WASHINGTON — U.S. drug authorities knew Mexican drug kingpin Joaquin "El Chapo" Guzman and his associates had developed several escape plans starting almost immediately after his arrest last year, according to internal Drug Enforcement Administration documents obtained by The Associated Press.

The internal DEA documents reveal that drug agents first got information on escape plans in March 2014, about a month after Guzman was captured in the seaside resort town of Mazatlan, Mexico.

Immediately after Guzman's arrest, which was considered a crowning achievement of Mexican President Enrique Pena Nieto's government in its war against drug cartels, various Guzman family members and drug-world associates were considering "potential operations to free Guzman," the documents show. The agency notified Mexican authorities about the plots.

In the documents, Guzman is identified by Guzman-Loera.

DEA agents did not have information about Saturday night's plan, when Guzman escaped through an underground tunnel in his prison cell's shower area, allegedly built without the detection of authorities. It allowed Guzman to do what Mexican officials promised would never happen after his re-capture last year — slip out of one of the country's most secure penitentiaries for the second time.

In March 2014 agents in Los Angeles reported a possible escape operation funded by another drug organization run under the auspices of Guzman's Sinaloa Cartel. That plot involved threatening or bribing prison officials. That July, the same investigation revealed that Guzman's son had sent a team of lawyers and military counter-intelligence personnel to design a break-out plan.

In December of the year, agents in the DEA's Houston Field Division reported that a Mexican army general stated "that a deal was in place to release both Guzman-Loera and imprisoned Los Zetas Cartel leader Miguel Angel 'Z-40' Tevino-Morales."

A widespread manhunt that included highway checkpoints, stepped up border security and closure of an international airport failed to turn up any trace of Guzman by Monday, more than 24 hours after he got away.

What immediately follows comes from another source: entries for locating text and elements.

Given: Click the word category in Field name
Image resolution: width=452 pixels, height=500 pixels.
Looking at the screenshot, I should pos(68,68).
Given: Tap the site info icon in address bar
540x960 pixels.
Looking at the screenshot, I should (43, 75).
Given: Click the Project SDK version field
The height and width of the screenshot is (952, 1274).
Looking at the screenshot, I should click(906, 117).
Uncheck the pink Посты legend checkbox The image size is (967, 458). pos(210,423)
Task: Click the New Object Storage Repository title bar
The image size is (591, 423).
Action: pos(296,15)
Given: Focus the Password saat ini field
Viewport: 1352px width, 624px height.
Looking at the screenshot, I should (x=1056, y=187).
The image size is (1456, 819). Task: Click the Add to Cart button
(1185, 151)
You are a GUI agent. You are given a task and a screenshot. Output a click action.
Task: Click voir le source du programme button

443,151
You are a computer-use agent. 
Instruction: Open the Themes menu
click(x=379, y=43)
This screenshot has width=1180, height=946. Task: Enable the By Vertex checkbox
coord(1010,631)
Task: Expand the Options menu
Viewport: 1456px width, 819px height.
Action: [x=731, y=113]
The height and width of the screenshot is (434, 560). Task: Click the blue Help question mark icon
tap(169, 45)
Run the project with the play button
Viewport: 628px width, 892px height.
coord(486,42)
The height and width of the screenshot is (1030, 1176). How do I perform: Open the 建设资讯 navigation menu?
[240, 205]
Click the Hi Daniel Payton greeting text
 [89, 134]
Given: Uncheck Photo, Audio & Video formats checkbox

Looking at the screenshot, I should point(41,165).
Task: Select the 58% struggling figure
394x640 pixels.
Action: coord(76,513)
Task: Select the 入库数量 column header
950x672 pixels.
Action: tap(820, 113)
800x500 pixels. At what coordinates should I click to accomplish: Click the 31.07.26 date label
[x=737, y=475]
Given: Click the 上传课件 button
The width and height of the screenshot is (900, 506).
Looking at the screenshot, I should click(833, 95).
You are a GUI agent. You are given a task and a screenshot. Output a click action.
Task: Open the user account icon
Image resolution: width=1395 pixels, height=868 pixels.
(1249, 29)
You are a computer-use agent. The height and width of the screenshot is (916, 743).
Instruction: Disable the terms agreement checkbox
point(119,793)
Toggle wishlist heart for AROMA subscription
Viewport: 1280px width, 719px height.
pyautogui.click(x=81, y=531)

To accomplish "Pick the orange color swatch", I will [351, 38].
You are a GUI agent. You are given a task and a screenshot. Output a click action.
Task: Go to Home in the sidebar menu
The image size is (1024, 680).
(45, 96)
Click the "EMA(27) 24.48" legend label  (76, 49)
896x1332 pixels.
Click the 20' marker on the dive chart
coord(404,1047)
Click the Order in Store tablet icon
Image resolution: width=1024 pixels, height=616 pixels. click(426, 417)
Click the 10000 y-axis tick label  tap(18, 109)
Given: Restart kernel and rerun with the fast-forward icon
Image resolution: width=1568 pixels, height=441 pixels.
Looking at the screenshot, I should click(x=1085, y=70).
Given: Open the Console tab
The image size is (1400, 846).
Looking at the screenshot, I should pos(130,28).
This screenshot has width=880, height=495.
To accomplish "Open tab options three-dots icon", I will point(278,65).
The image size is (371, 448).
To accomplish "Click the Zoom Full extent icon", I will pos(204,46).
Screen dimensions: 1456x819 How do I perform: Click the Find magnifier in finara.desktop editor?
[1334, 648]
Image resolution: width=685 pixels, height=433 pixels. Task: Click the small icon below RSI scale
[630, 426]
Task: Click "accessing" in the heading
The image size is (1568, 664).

The White House said Monday U.S. Attorney General Loretta Lynch spoke with Mexico's attorney general the day after the escape was discovered. White House spokesman Josh Earnest said the U.S. government is offering its full support to Mexico. He's pointing out that Guzman has also been charged with serious crimes in the U.S.

Widely considered the world's richest and most powerful drug trafficker before his capture last year, Guzman slipped down a shaft from his prison cell's shower area late Saturday and disappeared into a sophisticated mile-long (1.5 kilometer-long) tunnel with ventilation, lighting and a motorcycle apparently used to move dirt.

"All the accolades that Mexico has received in their counterdrug efforts will be erased by this one event" if Guzman is not recaptured, said Michael S. Vigil, a retired U.S. Drug Enforcement Administration chief of international operations.

Along with the 2014 escape plans, the DEA documents reveal that Guzman was still directing facets of his drug empire.

"Despite being imprisoned in a 'high security' facility, DEA reporting further indicates Guzman-Loera was able to provide direction to his son and other cartel members via the attorneys who visited (him) in prison and possibly through the use of a cellphone provided...by corrupt prison guards," the documents stated.

Following Guzman's capture, according to the documents, his son Ivan Guzman-Salazar became "the de facto leader of the Guzman branch of the Sinaloa Cartel." Guzman's "right-hand man, Damaso Lopez-Nunez" took over one of the four major trafficking organizations that operated under the auspices of the larger Sinaloa Cartel.

It is "premature to accurately predict" what will now happen to the power structure of the organization, but Guzman's escape likely "will affect current leadership," according to the documents.